Nolan reached up and seized Two Square’s collar, dragging the man closer. “Just a little hit!” His voice came out in a hoarse, rasping whisper. The need held him in a grip so strong he couldn’t hope to break free—it consumed every thought, filled every fiber of his being. “Anything will do!”

A disgusted grimace twisted the man’s rat face and he recoiled, tearing Nolan’s muck-soiled hand from his shirt. “You piece of shit, you stained my shirt!” He brushed furiously at the horrible, greenish-brown muck that had passed from Nolan’s hands onto the shimmering bright green fabric of the T-shirt he wore beneath his purple leather vest. “This is a Mascavado! Do you have any idea how much this cost? Now you owe me triple. For the Blitz I sold you on credit, for my fuckin’ shirt, and for making me hunt you down in this shithole!”

Without taking his eyes off Nolan, Two Square snapped slim fingers at his goons. “Show him what happens to junkies who fail to pay their debts.”

The first kick landed squarely in Nolan’s spine, just a few inches above the spot where the shrapnel had severed spinal nerves a year earlier. Pain exploded along the muscles of Nolan’s back, and a moment later a boot to the gut knocked the air from his lungs. He cried out, only to get a kick to the face. Blood gushed from his nose and split lip. He tasted metal and saw stars, and the pain only got worse as Two Square’s goons laid in to him. Nolan had no way to defend himself; all he could do was shield his face with arms too weakened by withdrawal to fight back and pray to whatever god wasn’t listening that the beating stopped before he wound up dead.

“Hey!” A new voice shattered the blinding pain, echoing as if from far away. “Get the hell off him!” The voice was strong, commanding, powerful. A woman’s voice, accompanied by the thump, thump of heavy booted feet racing toward him.

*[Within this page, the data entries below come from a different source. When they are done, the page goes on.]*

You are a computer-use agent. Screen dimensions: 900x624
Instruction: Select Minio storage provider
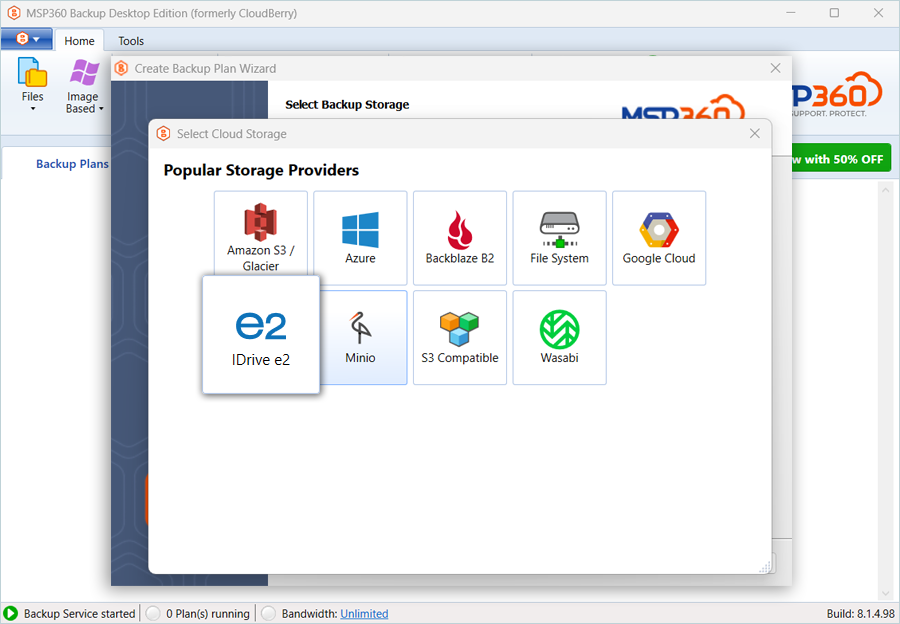[360, 337]
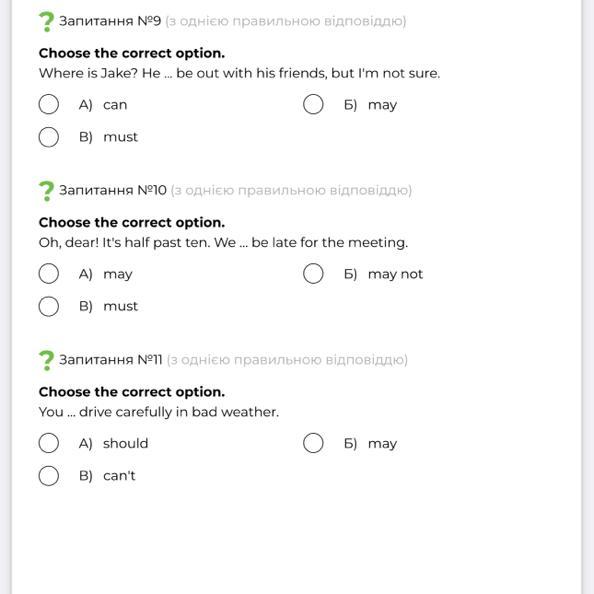Click the green question mark icon for Question 10

tap(47, 191)
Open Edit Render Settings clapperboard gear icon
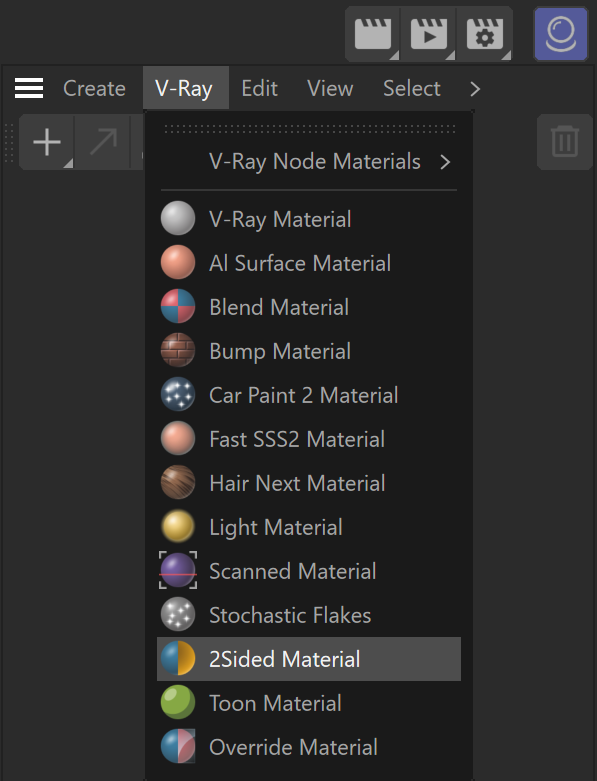The height and width of the screenshot is (781, 597). 484,34
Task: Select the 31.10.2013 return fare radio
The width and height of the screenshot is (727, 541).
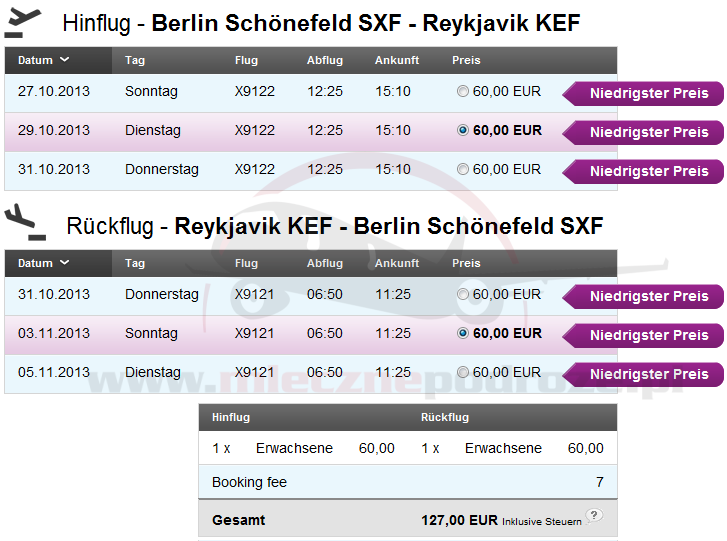Action: [462, 295]
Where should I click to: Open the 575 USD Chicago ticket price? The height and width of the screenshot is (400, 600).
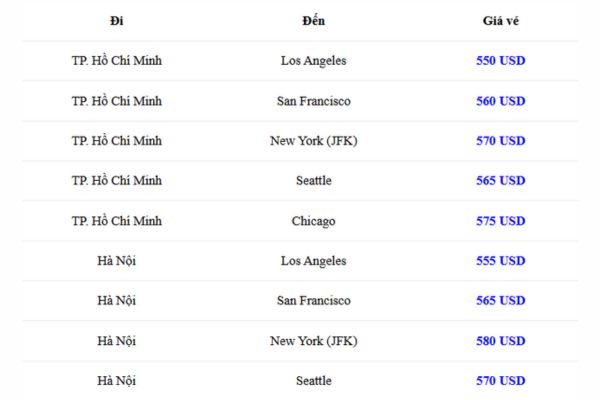pyautogui.click(x=501, y=221)
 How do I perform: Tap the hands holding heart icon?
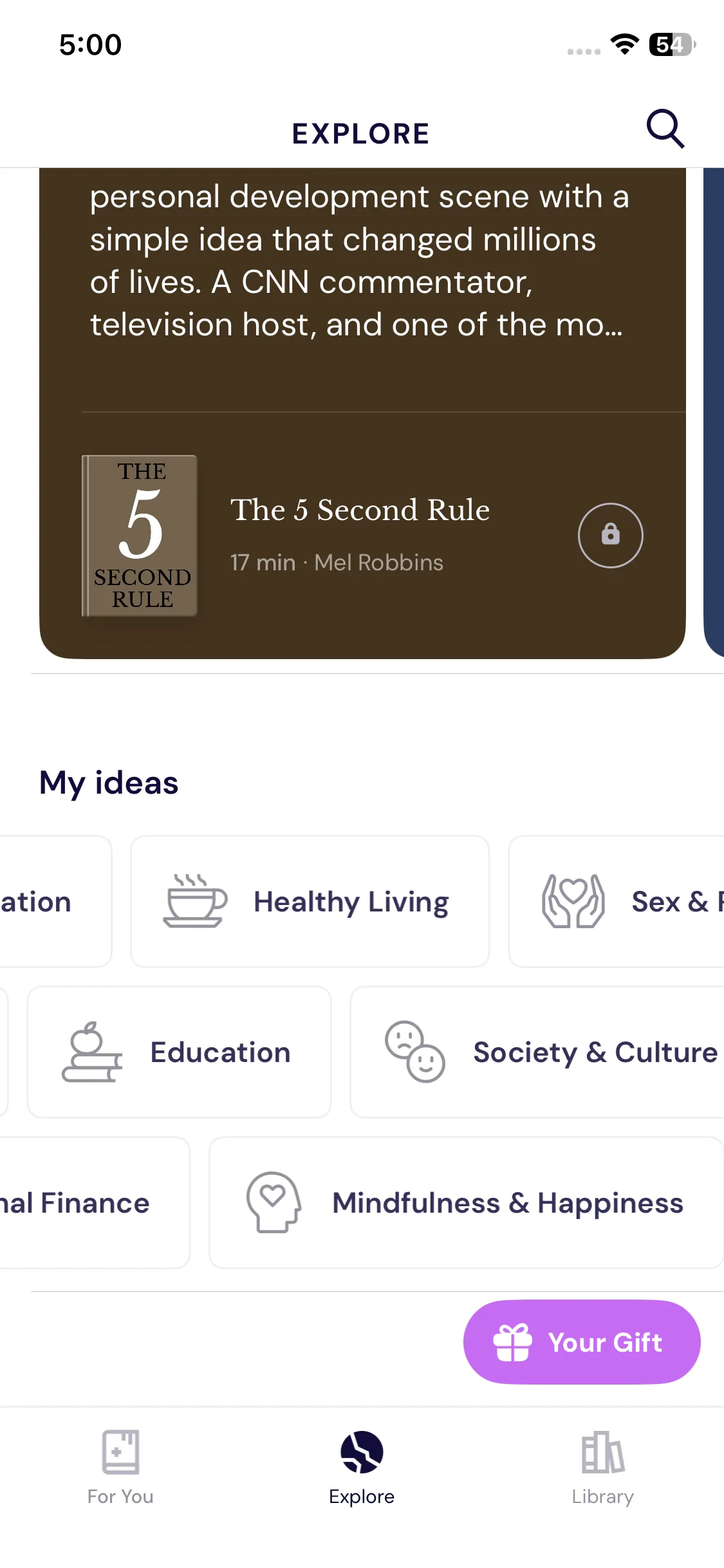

The blows suddenly stopped, leaving only the throbbing, searing, stabbing anguish of bruised flesh and bone. Through the pounding of his pulse in his ears, Nolan only faintly heard the sound of Two Square and his goons racing away, pursued by whoever his rescuer had been. Heavy boots splashed past him, kicking up muck that spattered his face, but he was beyond caring.

Relief flooded Nolan, but it was short-lived as wave after wave of pain washed over him. Nerves left raw and ragged by withdrawal from his last dose of Blitz fired on overdrive, flooding his brain with thousands of signals—every one utter torment. Agony swallowed him whole, numbing his mind so much he couldn’t even take stock of his injuries to see if the beating had broken anything serious. He was too weak to do anything but lie in the muck of the alley and draw one labored breath after another.

Despair flooded him. He’d come to Shimmertown looking to score something, anything, to dull the pain, to erase the memories. But Two Square had found him, somehow, despite his attempts to dodge the dealer. Now, the pain was worse. Worse still was the knowledge that his credit had run out. Two Square wouldn’t give him anything else, not until Nolan paid what he owed. And the bastard would make sure every dealer in Shimmertown and the Grove District knew not to deal with Nolan.